9 October 2003 Edition
Cory hands over his report
BY LAURA FRIEL
Former Canadian Supreme Court Judge Peter Cory handed the results of his £1.6 million probe into allegations of collusion to the London and Dublin governments this week. The judge had been tasked to consider six controversial cases in which collusion has been suspected. Included are the killings of defence lawyers Pat Finucane and Rosemary Nelson, the sectarian mob murder of Catholic Robert Hamill, the death of jailed LVF leader Billy Wright, and the killing of two RUC officers and a High Court judge by the IRA.
The governments have been warned not to interfere with the report. The judge has also said he intends to hold Tony Blair to his promise to carry out public inquiries on his recommendation. However, the governments' legal officials will be trawling through the documents in order to blank out any names or information relevant to ongoing criminal investigations. But Judge Cory is threatening "to kick and scream and make a lot of noise" if there is any attempt to tamper with his report.
"They have to make sure I haven't revealed state secrets or that anything I have said would put anyone else in danger," said Judge Cory. Worryingly, revealing state secrets is precisely what most people hoped Judge Cory would do, given the remit to investigate the collusion of covert state forces with loyalist death squads. Through the establishment and control of covert units like the FRU and Special Branch, the British state has been secretly colluding in the murder of citizens within its own jurisdiction for years.
It is understood that Judge Cory plans to return in November to check any amendments before publication. The document will pass through Westminster before publication, expected in early December. The Dublin government says the families of the victims will be given access to the report 48 hours before it is made public. But relatives of those killed have expressed anger at the delay. Michael Finucane pointed out there was no reason why the families could not be given immediate access to the judge's conclusions.
Described by BBC Radio 4 as 'politically balanced', the British and Irish governments pre-selected the cases the judge could consider. Hundreds of northern nationalists are believed to have died as a direct result of a British policy initiated by Margaret Thatcher that placed state collusion with loyalist death squads at the heart of British occupation. But in the interests of 'balance', Cory was tasked with considering only two, the deaths of Pat Finucane and Rosemary Nelson.
Sadly, if the judge's own comments are any indication, the severe restrictions placed on the probe from the outset have limited the nature of the insight he can offer. "Collusion is, in effect, conniving with those who committed the murder by turning a blind eye and secretly encouraging," said Cory.

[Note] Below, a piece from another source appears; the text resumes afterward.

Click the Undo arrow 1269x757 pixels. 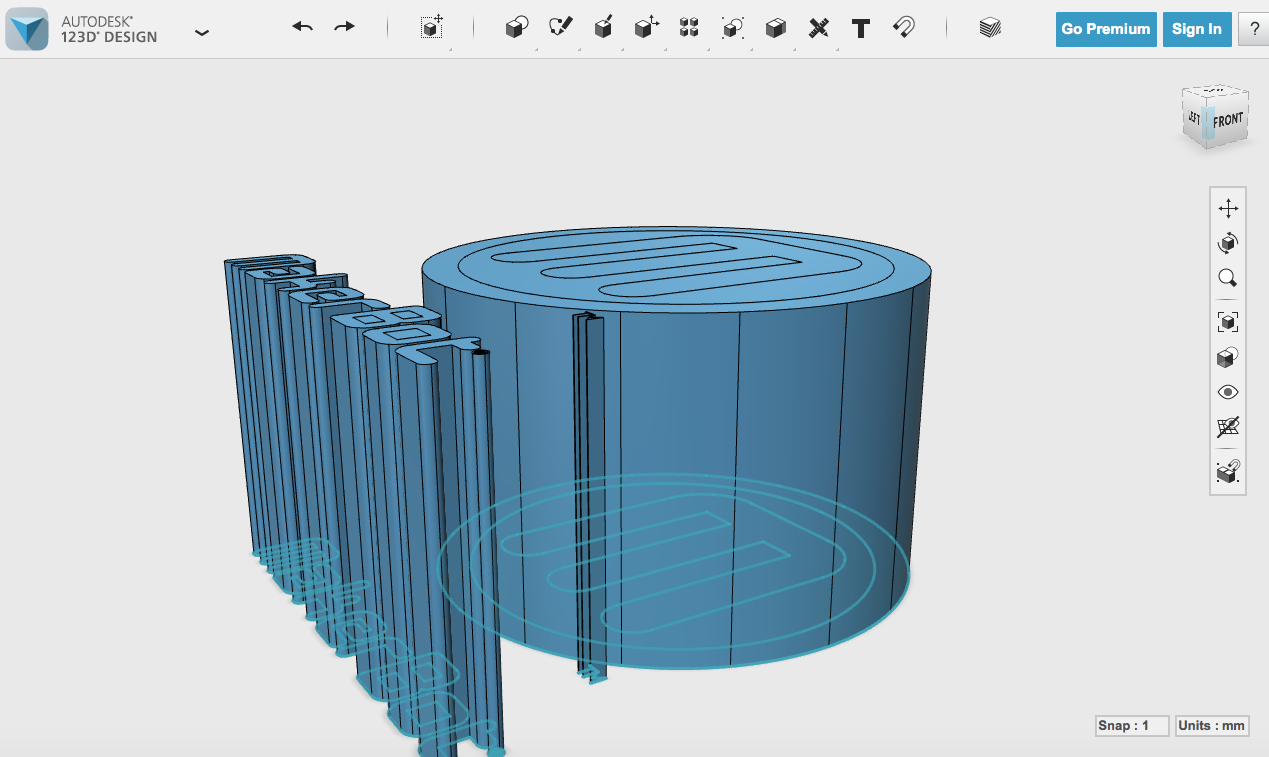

Turning a blind eye and secretly encouraging might seem like a viable explanation, were there only a handful of killings in which collusion was evident. But it seems less convincing when the number of victims runs into hundreds. In such a case, 'turning a blind eye' is systematic cover up and 'secretly encouraging' looks more like policy.
Judge Cory handed four reports to British Secretary of State Paul Murphy in London, before travelling to Dublin to meet Bertie Ahern to deliver a further two reports. "The two governments are determined that where there are allegations of collusion, the truth should emerge," said Paul Murphy.
"We have not finalised the arrangements with the British government on when we will get access to their reports and when they will get access to ours," said Bertie Ahern, "but certainly we will exchange information once they are examined by the departments."
Sinn Féin's Conor Murphy urged the governments to publish the reports and recommendations without delay. "We are told by British government sources that the Cory reports have to be vetted by the securocrats before they will be considered for publication. In other words the judge's findings are to be vetted by some of the very same people believed to be actively involved in collusion on behalf of their collusion masters, the British state," he said.